Assignment:
Whenever a line in the entries below contains the string "toolbar", copy that line.

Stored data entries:
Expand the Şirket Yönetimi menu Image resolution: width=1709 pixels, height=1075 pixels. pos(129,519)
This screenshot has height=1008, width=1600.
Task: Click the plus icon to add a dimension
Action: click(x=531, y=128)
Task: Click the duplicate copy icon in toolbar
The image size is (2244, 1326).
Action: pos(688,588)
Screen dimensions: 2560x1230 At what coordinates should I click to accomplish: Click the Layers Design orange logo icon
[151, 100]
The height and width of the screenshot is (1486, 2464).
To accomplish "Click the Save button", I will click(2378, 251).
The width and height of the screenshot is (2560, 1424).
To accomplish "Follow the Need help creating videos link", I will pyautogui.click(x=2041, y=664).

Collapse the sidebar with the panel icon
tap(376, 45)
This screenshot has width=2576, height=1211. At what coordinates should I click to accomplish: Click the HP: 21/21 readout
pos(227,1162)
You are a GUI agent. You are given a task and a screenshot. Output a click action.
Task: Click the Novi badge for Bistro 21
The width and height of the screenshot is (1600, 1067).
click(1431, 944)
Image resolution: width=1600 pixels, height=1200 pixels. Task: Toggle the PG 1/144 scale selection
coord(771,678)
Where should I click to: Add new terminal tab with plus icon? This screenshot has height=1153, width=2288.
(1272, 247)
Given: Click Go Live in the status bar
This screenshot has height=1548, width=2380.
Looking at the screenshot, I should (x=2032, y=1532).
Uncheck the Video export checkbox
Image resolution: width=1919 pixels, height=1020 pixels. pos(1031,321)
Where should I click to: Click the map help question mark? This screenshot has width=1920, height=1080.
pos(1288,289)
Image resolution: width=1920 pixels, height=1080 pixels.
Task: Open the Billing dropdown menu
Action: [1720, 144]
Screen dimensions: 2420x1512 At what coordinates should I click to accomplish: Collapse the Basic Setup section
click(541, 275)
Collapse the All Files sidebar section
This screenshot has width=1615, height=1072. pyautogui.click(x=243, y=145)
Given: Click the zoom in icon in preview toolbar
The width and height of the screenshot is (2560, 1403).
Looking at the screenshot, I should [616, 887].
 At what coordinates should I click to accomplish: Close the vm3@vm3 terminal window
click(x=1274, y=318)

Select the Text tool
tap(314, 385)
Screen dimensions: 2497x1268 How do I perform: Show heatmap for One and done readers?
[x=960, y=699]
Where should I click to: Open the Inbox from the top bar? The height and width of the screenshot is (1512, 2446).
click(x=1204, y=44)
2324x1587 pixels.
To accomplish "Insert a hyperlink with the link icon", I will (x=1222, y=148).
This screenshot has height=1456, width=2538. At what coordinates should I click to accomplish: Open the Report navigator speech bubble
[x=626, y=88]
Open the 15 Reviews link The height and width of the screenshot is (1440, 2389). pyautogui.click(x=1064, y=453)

Answer to this problem:
Task: Click the duplicate copy icon in toolbar
Given: Click the zoom in icon in preview toolbar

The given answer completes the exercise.